MZEE​.com: Tyler, the Crea­tor hat letz­tes Jahr bei einem Kon­zert die Crowd gebe­ten, ihn aus­zu­bu­hen mit der Begrün­dung, dass er das brau­che, um beschei­den zu blei­ben. Was denkst du darüber? 

Luvre47: Tyler, the Crea­tor ist ein­fach wahn­sin­nig krea­tiv und weiß, sich in Sze­ne zu set­zen. Das war ein­fach nur ein sym­pa­thi­scher Move, der der Unter­hal­tung dien­te. Wer sei­ne Shows kennt, weiß, dass er vie­le Sachen ein­baut und mit sei­nem Publi­kum spielt. Ich glau­be nicht, dass er Pro­ble­me mit sei­ner Selbst­wahr­neh­mung hat.
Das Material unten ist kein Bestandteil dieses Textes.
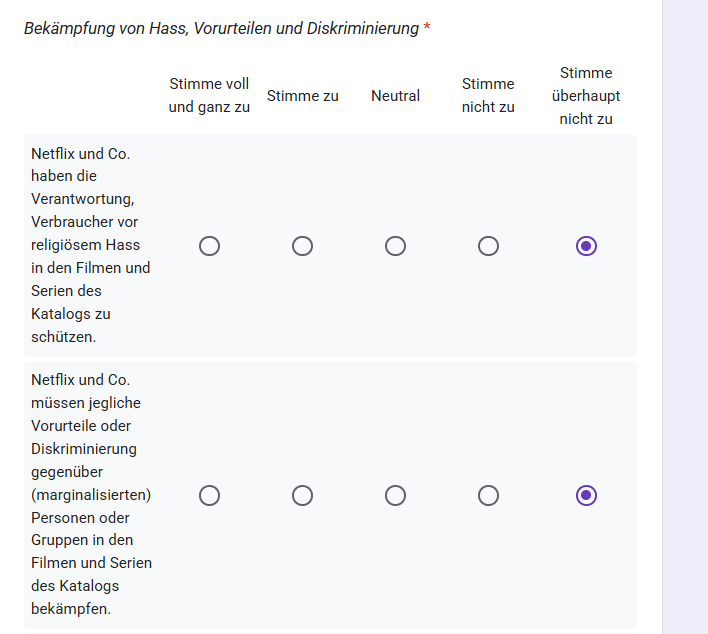
Task: Select 'Stimme zu' for Vorurteile oder Diskriminierung row
Action: [x=303, y=495]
Er ist schlau genug, um zu wis­sen, wo er steht. Viel­leicht war es eher ein Wink nach außen. Nach dem Mot­to: "Lasst uns alle nicht zu hoch flie­gen, wir machen auch nur Musik."

MZEE​.com: Mal von Musik abge­se­hen: Wir müs­sen lei­der erle­ben, wie in Tei­len der Erde Men­schen unter Krieg, Hun­ger oder Kli­ma­wan­del lei­den, wohin­ge­gen vie­le hier­zu­lan­de ein pri­vi­le­gier­tes Leben füh­ren kön­nen. Sind Dank­bar­keit und das Wert­schät­zen eige­ner Pri­vi­le­gi­en für dich auch eine Aus­prä­gung von Bescheidenheit?

Luvre47: Defi­ni­tiv. Trotz­dem ver­gisst man das lei­der manch­mal. Wenn man mit der eige­nen Ist-​Situation unzu­frie­den ist oder etwas schief­läuft, ist schnell mal die Welt am Unter­ge­hen. Dann muss man sich brem­sen und ers­tens fra­gen: "Wie schlimm ist das jetzt wirk­lich? Wo war ich vor drei Jah­ren und kann ich heu­te zufrie­den sein?" Das ist meis­tens der Fall. Zwei­tens muss man sich vor Augen füh­ren, dass es ande­ren Men­schen schlech­ter geht und sie schlech­te­re Aus­sich­ten für ihren Tag oder ihr Leben haben.

MZEE​.com: Wer ist der beschei­dens­te Mensch, den du kennst?

Luvre47: Ich glau­be, mei­ne Mut­ter. Ich habe jetzt nach einer pfif­fi­gen Ant­wort gesucht, aber die ist ein­fach kein prot­zen­der Mensch und hat auch immer tief­ge­sta­pelt. Es ist auf jeden Fall mei­ne Mutter.